Selected excerpt:
···

The severe weather hit activity in the quarter, but the Office for National Statistics (ONS) said even if the weather impact had been excluded, activity would have been "flattish".

The Chancellor, George Osborne, said the numbers were disappointing.

But he added the government would not be "blown off course" from its austerity programme.

The figures are set to raise concerns over prospects for the economy, with large public spending cuts expected to come in this year.

http://www.bbc.co.uk/news/business-12272717

Shock horror... the Private sector fails to provide again. It's such a hard pill to swallow George Osbourne isn't even trying to, instead he's is being a typical stubborn bullshitting Tory prick, carrying on his pro-business agenda and cutting off benefits to those who most need it. I smell another recession.

Ocean Seal
25th January 2011, 19:35
You see snow is the reason that you're losing your jobs and these damn eco-nuts are preventing global warming from taking place. What we need is shift the blame off the upper class and start blaming the snow. That's capitalism for you, apparently they're running out of scapegoats.

···

Dataset extract:
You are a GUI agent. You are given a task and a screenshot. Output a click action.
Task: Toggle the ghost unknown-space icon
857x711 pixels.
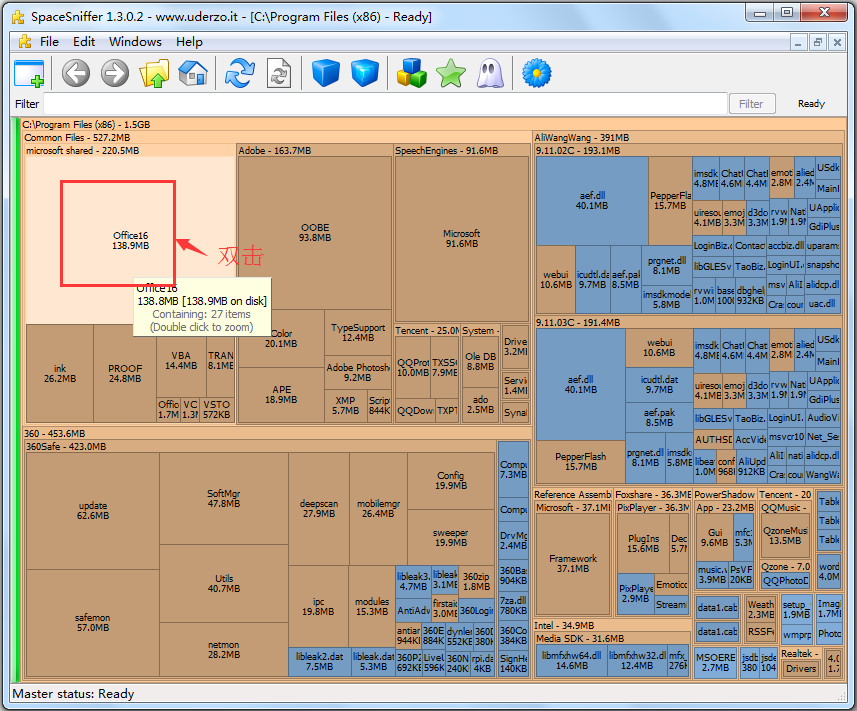[x=490, y=73]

···

Problem: Write the next part of the forum discussion about the disappointing UK economic figures, picking up after its last post.

Solved problem:
Right Wing List of Used Up Scapegoats
Immigrants
Other Countries
Ethnic Minorities
Feminists
Homosexuals
Anti-war advocates
Socialists/Communists

Hexen
25th January 2011, 20:15
The Tu Quoque fallacy is capitalism's specialty.

ed miliband
25th January 2011, 20:25
Don't really see the use in going "hah! look George Osbourne, you're wrong!!" as if simply replacing the chancellor would result in a different set of affairs.

Tommy4ever
25th January 2011, 21:36
This really is a major embarassment for the government. :cool:

I realise that we cannot entirely blame the Tories for this as the economy is still rather weak in general. However everyone admitted that fiscal austerity would inevitably hamper growth. Suprise, suprise. Tory confidence in the private sector to power us forward has not entirely been successful. I'm sure that this is going to worry the markets, yet I still doubt that we shall re-enter recession.

Still the government's popularity has been in sharp decline since the onset of the Autumn. It will take some real heroics for them to recover. This should be a golden period for Labour to attack the government, yet they seem to be remaining rather timid.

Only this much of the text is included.